══ Seitenausschnitt
Wie lange werden wir leben?
Der Kölner Demograph und Statistiker Professor Dr. Eckart Bomsdorf wirft einen Blick in die demografische Glaskugel
Von Volker Stollorz
Einige Alternsforscher versprechen künftig neue Rekorde bei der Lebenserwartung der Menschen. Die Hälfte aller im Jahr 2000 in Deutschland geborenen Mädchen soll mindestens 100 Jahre alt werden. Halten Sie solche Hochrechnungen für realistisch?
Eckart Bomsdorf
Nein. Das bringt zwar Aufmerksamkeit beim neugierigen Publikum, aber als Demograf und Statistiker, der die einjährigen Sterbe- bzw. Überlebenswahrscheinlichkeiten und die Lebenserwartung studiert und mit deren Hilfe Modellrechnungen für die künftige Bevölkerungsentwicklung erstellt, erscheinen mir derartige Berechnungen nicht durch bisher bekannte Fakten gedeckt. Die Sterbe- bzw. Überlebenswahrscheinlichkeiten der Zukunft können wir seriös allein aufgrund bisheriger Trends modellieren und die zeigen etwas anderes.
Fakt ist doch aber, dass die Lebenserwartung derzeit pro Jahrzehnt um rund zwei Jahre steigt, zumindest in den Industrieländern wie Deutschland und den USA, besonders schnell sogar in Japan, wo die Lebenserwartung in 50 Jahren sogar um 14 Jahre gestiegen ist.
════
══ Vorliegendes Material
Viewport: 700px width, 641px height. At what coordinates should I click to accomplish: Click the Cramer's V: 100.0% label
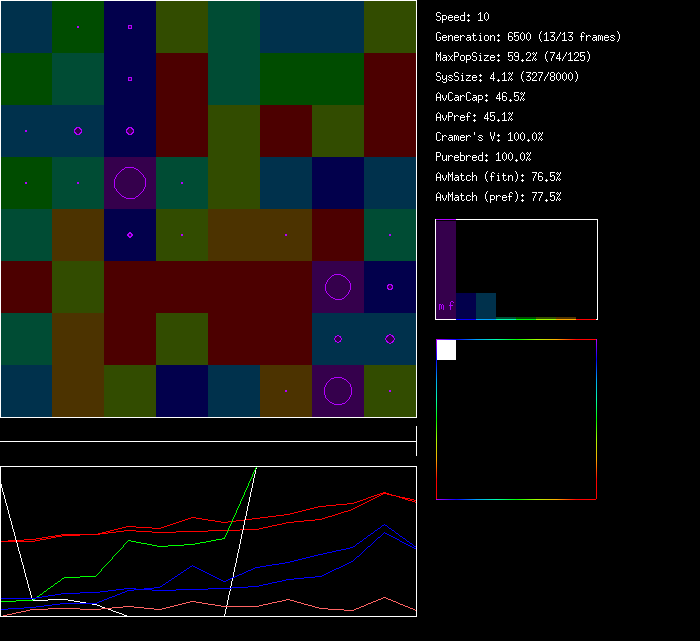click(489, 137)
════
(Die Aufgaben):
[1] Stimmen diese Aussagen mit dem Interview zur Lebenserwartung überein? (a) Bomsdorf hält es für realistisch, dass die Hälfte der im Jahr 2000 in Deutschland geborenen Mädchen mindestens 100 Jahre alt wird. (b) In Japan ist die Lebenserwartung in 50 Jahren um 14 Jahre gestiegen. (c) Die Lebenserwartung steigt derzeit pro Jahrzehnt um rund fünf Jahre. Antworte jeweils mit Ja oder Nein und zitiere die entscheidenden Worte aus dem Text wörtlich.
[2] Schreib das Interview zur Lebenserwartung im Anschluss an den letzten Satz weiter.

(Die Lösungen):
[1]
(a) Nein: „erscheinen mir derartige Berechnungen nicht durch bisher bekannte Fakten gedeckt“
(b) Ja: „wo die Lebenserwartung in 50 Jahren sogar um 14 Jahre gestiegen ist“
(c) Nein: „dass die Lebenserwartung derzeit pro Jahrzehnt um rund zwei Jahre steigt“

[2]
Nach unseren Berechnungen der Lebenserwartung mit Hilfe von längsschnittorientierten Generationensterbetafeln scheint es mir realistisch zu sagen, dass heute geborene Jungen eine durchschnittliche Lebenserwartung von ungefähr 85 Jahren haben. Bei den Mädchen liegt sie sogar bei 90 Jahren. Deutlich höhere Werte sind aus derzeitiger Sicht Spekulation.
Könnte es nicht sein, dass der medizinische Fortschritt weitere Wunder bewirkt?
Die einen sagen, medizinisch ist bei der maximalen Lebenserwartung des Menschen irgendwann Schluss, andere Forscher zweifeln das an. Beides ist für mich als Statistiker eher Kaffeesatzleserei, auf die ich keine solide Politik gründen würde. Wir können die Zukunft, das heißt hier die Lebenserwartung, nur modellieren, und dies tun wir sinnvoller Weise auf der Basis bisher beobachteter Sterbewahrscheinlichkeiten für einzelne Jahrgänge. Einjährige Sterbe- bzw. Überlebenswahrscheinlichkeiten geben die Wahrscheinlichkeit an, innerhalb eines Jahres zu sterben bzw. das nächste Lebensjahr zu erreichen. Diese Größen verändern sich nur ganz selten sprunghaft. Das ist eine weltweite demografische Erfahrung.
Manche sagen, die Demografen hätten Katastrophen wie die Grippepandemie 1918, den zweiten Weltkrieg oder die Seuche Aids nicht vorhersagen können. Deshalb sei es unmöglich, die Lebenserwartung im 21. Jahrhundert korrekt einzuschätzen.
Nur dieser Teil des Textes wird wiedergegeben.